Writing is a lonely existence much of the time. Because certain life situations have made it difficult to travel to conventions over the past decade, it’s easy to feel out of touch with the rest of the SFF community. That’s why events like the mass author signing at Poisoned Pen Bookstore this evening are so important to me. Those are my opportunities to network.
Of course, I have to be respectful of all the fans who came to see their favorite authors, so I gravitated toward the authors without a line, though I did manage to meet everyone. One I already knew, many I knew from social media and other online venues, and many I have never met. It was good to see Sam Sykes again. It’s been years despite living in the same city. I finally got to meet Beth Cato, Cherie Priest, Chuck Wendig, Kevin Hearne, Naomi Novik and Wes Chu, all people I’ve been dying to meet for years. I also met for the first time Andrea Phillips, Brian McClellan, Delilah Dawson, Django Wexler, Jason Hough, Myke Cole, Richard Kadrey, and Stephen Blackmoore. (Hi to any of you who manage to find this. Google alerts, doncha know.)
It’s events like this one that make me reflect on what I have done and the struggles I have had to compete for writing time. The years I couldn’t write because I was way too damn stressed out. The years I was frantically job-hunting only to find age discrimination is a real thing. The years when nothing seemed to go right and I found it difficult to find motivation to write. It would be easy to be jealous of standing on the wrong side of the table. Really easy.
But, I’m not jealous at all. It’s more like frustrated with myself for not pushing through those difficulties. When I’m producing work, I get traction. Not writing is a good way to lose traction. Everyone behind those tables busted ass to get those book written. Not that I haven’t. I have three novels I’m proud to have on the market. That I opted to go the indie route with them doesn’t detract from the work. In fact, in some ways I had to work much harder because I needed to understand the publishing side, too. And the indie route comes at a cost, because it’s easy to be buried in anonymity. That’s a fatal flaw for an introvert who is also the world’s worst self-promoter.
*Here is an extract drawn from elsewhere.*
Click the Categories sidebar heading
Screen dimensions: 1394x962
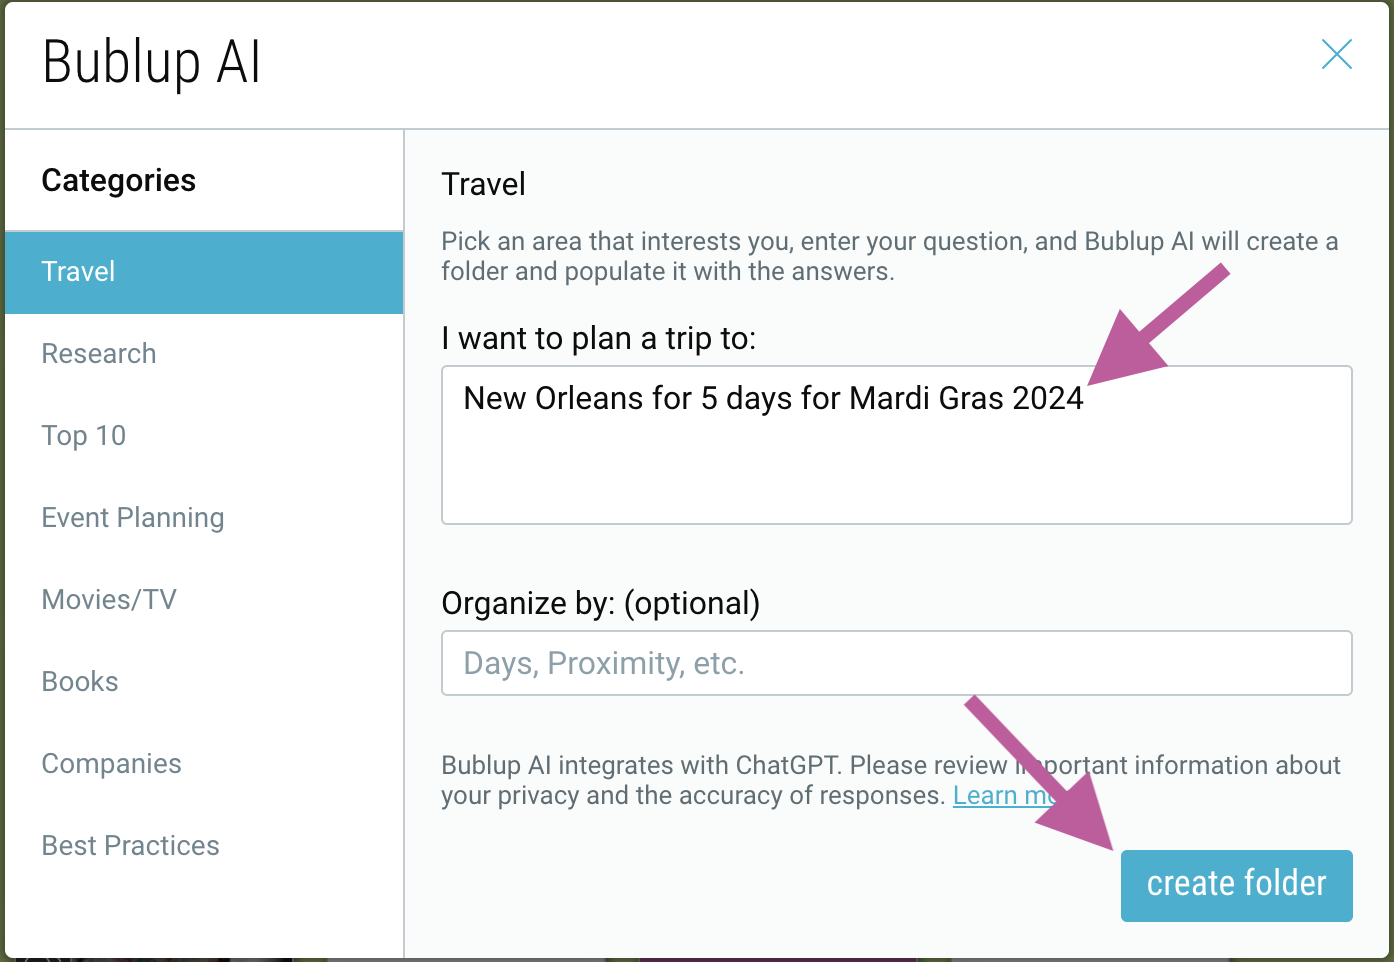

As I was driving home from the event, I was thinking about this in the car. What do I need to do in order for my writing career to get out of neutral and back on track? Well, write, for one thing. I haven’t been completely idle because I write on the business side all the time. In fact, my current WIP is indeed a non-fiction business title I started over the Memorial Day weekend. There’s a huge list of novels in my head that need to come out. I just have to prioritize them and put words on the page.
As an author, you often reach plateaus that seem to go on forever. Everyone faces them, but those who work consistently get past those plateaus faster. I need to get back into that habit. No more laurel-resting.
Jealousy is an amateur emotion in a writer anyway. It’s far more productive to focus on your own problems and work on those than it is to worry about somebody else’s career. Look at all the attention John Scalzi’s big contract with Tor attracted. To me, it’s like his blog: whatever. John works hard, does good work, and he has a publisher who believes in him. More power to John, because it takes nothing away from anyone else, certainly not from me.